▸ WORK TO COMPLETE
Each line of the records that includes "will" should be found and copied.

(Stored items)
========================

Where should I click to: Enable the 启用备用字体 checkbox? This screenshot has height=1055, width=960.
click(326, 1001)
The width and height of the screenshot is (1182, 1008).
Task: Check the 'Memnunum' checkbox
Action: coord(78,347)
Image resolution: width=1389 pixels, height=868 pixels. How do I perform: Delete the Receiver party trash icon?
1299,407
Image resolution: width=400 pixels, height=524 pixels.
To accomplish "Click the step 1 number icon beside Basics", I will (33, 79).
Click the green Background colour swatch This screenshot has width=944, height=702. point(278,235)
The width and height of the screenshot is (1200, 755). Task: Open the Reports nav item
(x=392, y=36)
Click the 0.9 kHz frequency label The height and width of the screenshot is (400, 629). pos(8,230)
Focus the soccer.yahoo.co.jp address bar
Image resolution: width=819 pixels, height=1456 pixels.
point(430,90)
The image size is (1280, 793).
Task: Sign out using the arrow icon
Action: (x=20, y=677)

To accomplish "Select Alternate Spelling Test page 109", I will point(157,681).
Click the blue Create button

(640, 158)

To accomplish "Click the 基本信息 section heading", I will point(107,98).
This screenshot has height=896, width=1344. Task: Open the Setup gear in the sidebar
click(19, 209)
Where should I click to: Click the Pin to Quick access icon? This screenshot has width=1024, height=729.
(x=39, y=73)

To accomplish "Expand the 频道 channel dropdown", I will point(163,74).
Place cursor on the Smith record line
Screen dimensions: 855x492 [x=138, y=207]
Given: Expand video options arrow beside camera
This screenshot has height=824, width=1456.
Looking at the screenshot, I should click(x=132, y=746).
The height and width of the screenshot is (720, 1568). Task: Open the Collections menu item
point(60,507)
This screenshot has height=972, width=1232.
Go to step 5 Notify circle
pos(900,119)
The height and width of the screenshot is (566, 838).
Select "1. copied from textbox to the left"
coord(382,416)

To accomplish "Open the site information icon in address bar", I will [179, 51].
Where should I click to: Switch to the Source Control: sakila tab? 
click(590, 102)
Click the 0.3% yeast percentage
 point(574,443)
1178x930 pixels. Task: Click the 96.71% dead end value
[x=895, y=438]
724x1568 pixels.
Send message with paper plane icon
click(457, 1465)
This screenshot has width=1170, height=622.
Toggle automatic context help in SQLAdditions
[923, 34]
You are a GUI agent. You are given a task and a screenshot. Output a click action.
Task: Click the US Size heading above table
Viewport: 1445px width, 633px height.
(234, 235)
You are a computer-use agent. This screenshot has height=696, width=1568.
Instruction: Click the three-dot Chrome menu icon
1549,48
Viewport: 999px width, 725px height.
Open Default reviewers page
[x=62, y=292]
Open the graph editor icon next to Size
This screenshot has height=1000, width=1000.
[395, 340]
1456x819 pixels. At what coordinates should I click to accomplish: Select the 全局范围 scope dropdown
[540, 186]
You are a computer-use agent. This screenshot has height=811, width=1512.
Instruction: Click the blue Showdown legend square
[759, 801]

========================

▸ SOLUTION TO THIS EXERCISE
To accomplish "Click the step 1 number icon beside Basics", I will (33, 79).
To accomplish "Select Alternate Spelling Test page 109", I will point(157,681).
To accomplish "Click the 基本信息 section heading", I will point(107,98).
To accomplish "Expand the 频道 channel dropdown", I will point(163,74).
To accomplish "Open the site information icon in address bar", I will [179, 51].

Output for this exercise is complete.